You may already be asking: “why not just power the stack using TimescaleDB?” The Timescale License would restrict our use of features such as compression, incremental materialized views, and bottomless storage. With these missing, we felt that what remained would not provide an adequate basis for our customers’ time-series needs. Therefore, we decided to build our own PostgreSQL-licensed extension.
Have been using the free version timescaledb before to shard a 500 Million observation time series database. Worked drop-in without much hassle. Would have expected some benchmarks and comparisons in the post. I will for sure watch this...
500 million is very little however. A regular table with a covering index would probably be fine for many use cases with this number of points.
indeed. Financial timeseries I was working with over 100 million new points, _per day_. For anything serious TimescaleDB is essentially not open source. Well done tembo.io crew -- will definitely give this a whirl.
What do you mean by "for anything serious it isn't open source"? I didn't see any red flags in the apache variant of timescale, just constant pleading to try their hosted option.
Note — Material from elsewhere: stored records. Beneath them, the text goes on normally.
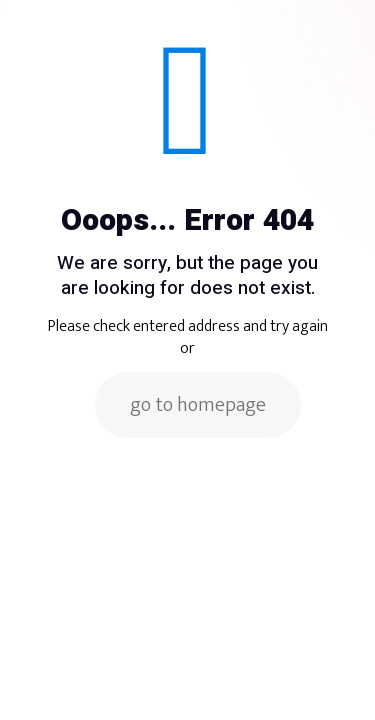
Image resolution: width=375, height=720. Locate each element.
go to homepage (198, 405)
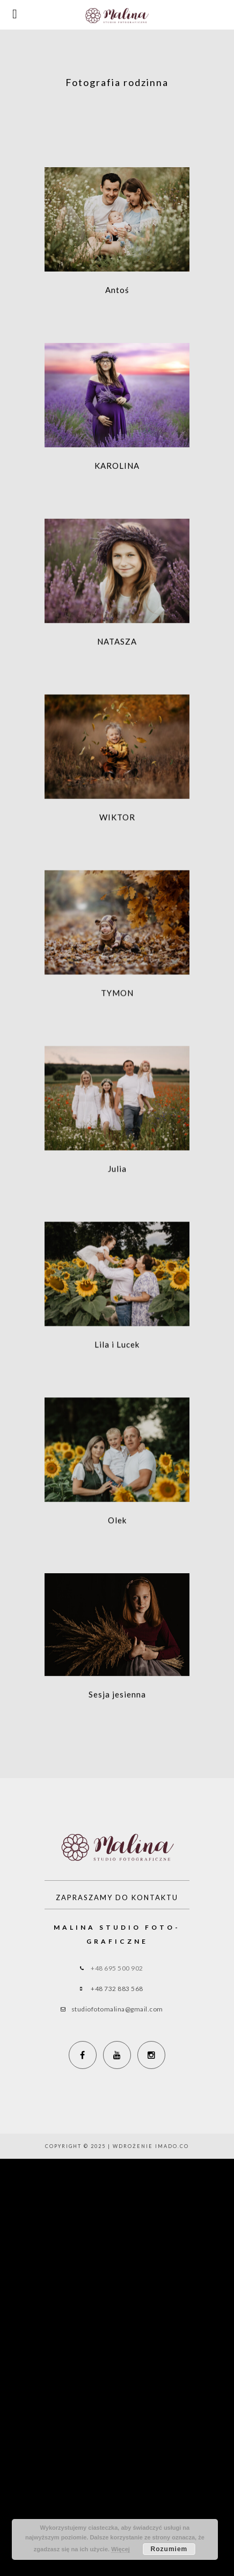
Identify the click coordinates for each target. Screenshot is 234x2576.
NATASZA (117, 648)
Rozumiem (169, 2549)
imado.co (172, 2146)
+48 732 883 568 (117, 1989)
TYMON (117, 1006)
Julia (117, 1185)
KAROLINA (117, 469)
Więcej (120, 2549)
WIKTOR (117, 827)
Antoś (117, 290)
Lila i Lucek (117, 1364)
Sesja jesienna (117, 1721)
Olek (117, 1544)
https://github.com/timescale/timescaledb/blob/main/LICENSE-A...
Compression and other features use the non-Apache license:
https://github.com/timescale/timescaledb/tree/main/tsl
And as I understand that license, you are allowed to use Timescale for anything that doesn’t involve offering Timescale itself as a service. If you were using Timescale to process lots of time series transactions in your backend, it doesn’t seem to me like that would break the license.
(Which is to say that if, like Tembo, you’re offering Postgres as a service you do indeed have a problem. But for other use, should be fine)
The license doesn't allow you to "give access to, directly or indirectly (e.g., via a wrapper) to [SQL]".
Legally, what's a wrapper? Is a REST API a wrapper?
I imagine legally would need a lawsuit to set a precedence, and if a license owner sets an over-reaching precedence of what a wrapper is, they risk losing customer trust and companies avoiding them like the plague.
e.g. timescaledb going after a tsdb as a service company offering tsdb behind a graphql wrapper vs timescaledb going after a financial company offering timeseries data collection and viewing.
I think a good border test would be, would timescaledb allow you to offer a metrics and logging service? technically you're offering timeseries database functionality, but it's in a constrained domain, and very clearly a different product, but still effectively CRUDing timeseries data.
That’s the internal use restriction. There is also the restriction more relevant to the use cases I’m talking about on Value Added Products which is “the customer is prohibited, either contractually or technically, from defining, redefining, or modifying the database schema or other structural aspects of database objects”.
Which is, basically, saying that you can do anything that doesn’t give your customers the ability to redefine and modify the database schema as long as you are creating a product that is adding value on top of timescale. Is any of this 100% clear? Not any more that legalese generally is, and of course probably wise to talk to a lawyer if you’re concerned about it. Timescale has made their intent with the license clear in the past with blog posts and such though.
The tricky thing with these licenses (BSL, SSPL, etc.) is that you can use them freely for internal stuff, but suddenly, if you make your product public (assuming it uses, e.g., TimescaleDB), things can get muddy. Everyone wants the flexibility to either open-source or commercialize a successful internal product in the future.
The problem is that, even if your app is not a mere frontend for TimescaleDB/Mongo/Redis, you can get sued, and you'll have to spend unnecessary time and money proving things in court. No one wants this, especially a startup owner whose money and time are tight. Also, even if your startup/company uses some of these techs, potential company buyers will be very wary of the purchase if they know they'll have to deal with this later.
I would assume TimescaleDb only sues if you money. In this case you can also afford a commercial license. If you hit big just contact them and tell there was a problem having a correct license earlier and you want to fix the situation.
There is 0% chance Timescale would sue mom’n’pop operation for breaking their license.
If you have 100 million points per day it’s likely you afford to pay any commercial license.
Why would the number of data points correlate to budget? Perhaps there’s a chance if the business scales with paying users, but that’s unlikely to be true in finance.
At that number of observations, I would assume depth of market data so probably HFT use case. HFT is notoriously expensive to try to compete in
Or IoT data, which is notoriously hard to make money on.
I think you’re not talking about the same thing. There’s an expression related to time series data —- “high churn” and another “active time series”.
500 million active time series is extremely huge.
It does not have anything to do with number of data points.
Good time series databases can scale to 1M-10M writes per second without a hiccup.
I suppose it means by what is meant by an "observation". Is that an entire time series for a single property or a single point? Nevertheless, the number of points absolutely matters.
A regular Postgres database can give you 50-100K inserts per second and can scale to at least 1B rows with 100K+ individual series without much difficultly. If you know you will need less (or much less) than this, my suggestion is to use a regular table with a covering index. If you need more, use ClickHouse.
Databases are a tough business. You're just waiting for open source to eat your lunch.